Lúa Rodríguez

Cuando vi por primera vez la obra Tanabata, la fantástica y sobrenatural línea de su historia no fue lo único que captó mi atención. Me sentí muy atraído hacia quien representaba el carácter sanador de la naturaleza. Posteriormente, aprendería que su nombre era (es) Lúa Rodríguez y que, además de su desempeño como actriz, su profesión central es la de cantautora. Al menos, de cara al público.
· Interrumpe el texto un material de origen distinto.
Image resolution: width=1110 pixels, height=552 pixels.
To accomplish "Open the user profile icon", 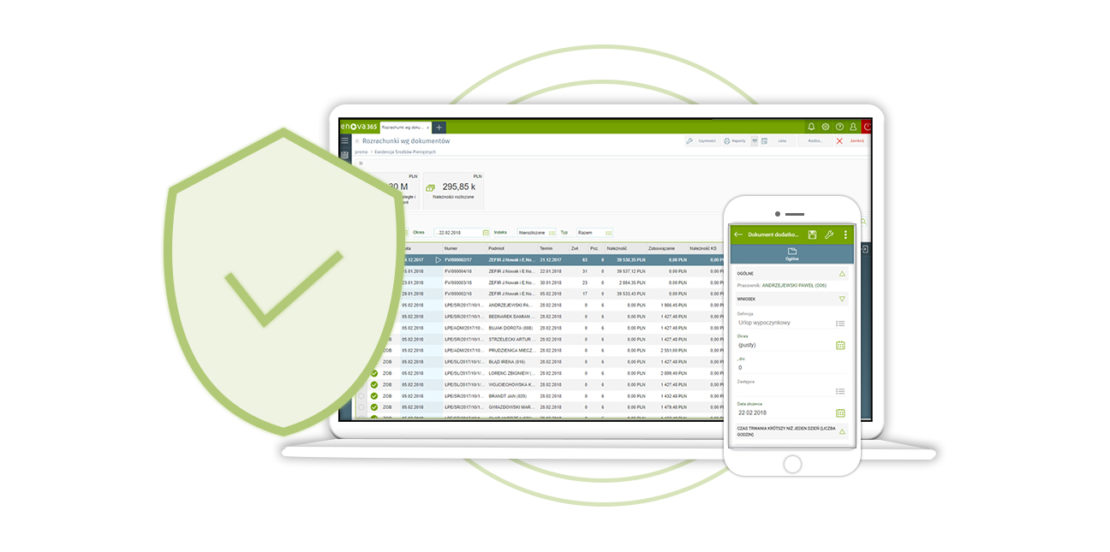I will click(853, 127).
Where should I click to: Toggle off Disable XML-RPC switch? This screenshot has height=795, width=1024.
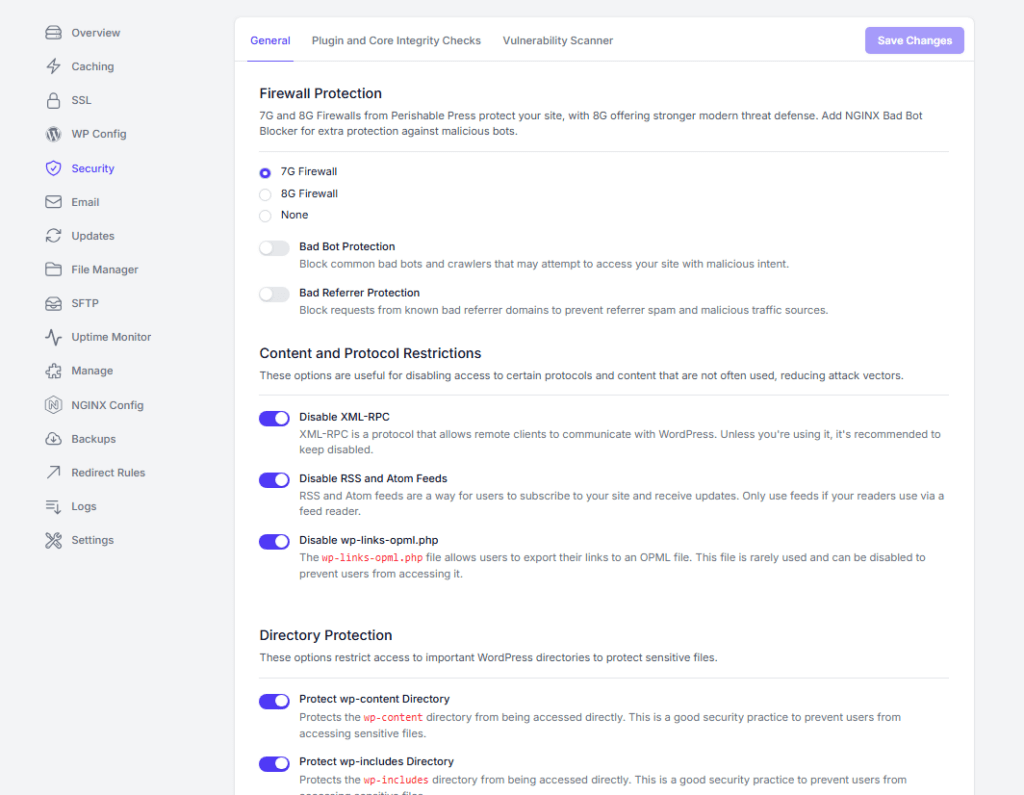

Busqué su música y me agradó. Debo recordar que el género de mi preferencia es el metal —es más, estoy escuchando el álbum A view from the top of the world de Dream Theater mientras escribo (el borrador de) estas líneas—. No obstante, eso no opaca mi capacidad de apreciar otros tipos de música y, la verdad, por lo visto, aunque su producción no es tan amplia aún, Lúa me parece una compositora muy creativa y una artista muy interesante, con una voz que se siente como una caricia y sin ningún miedo a experimentar.

No diré que todas sus canciones me gustan al mismo nivel, pero la llamada “100%” es la que más me entusiasma. Es sincera y dulce, pero no sin cierto matiz trágico, como si, sutilmente, te fuera llevando hacia una dimensión donde todo queda difuminado, nublado. Sus calmadas melodías generan sensaciones que no reposan en zonas convencionales de la mente, como si, poco a poco, te hiciera entrar en un limbo por causa de un sentimiento al que no le ves posibilidades de desarrollarse más allá de lo esperado, lo deseado.

Esperaría y apoyaría que artistas así tuviesen más difusión, y por ser, además, peruana. Sin embargo, entiendo la filosofía de los negocios y las limitaciones que puede acarrear. De todas maneras, me alegra que haya artistas de mi país que se lancen a llevar a cabo lo que les apasiona sin dejar que el a veces limitado alcance de los nichos donde surge su arte los detenga.

Nota. Imagen de portada creada con Copilot.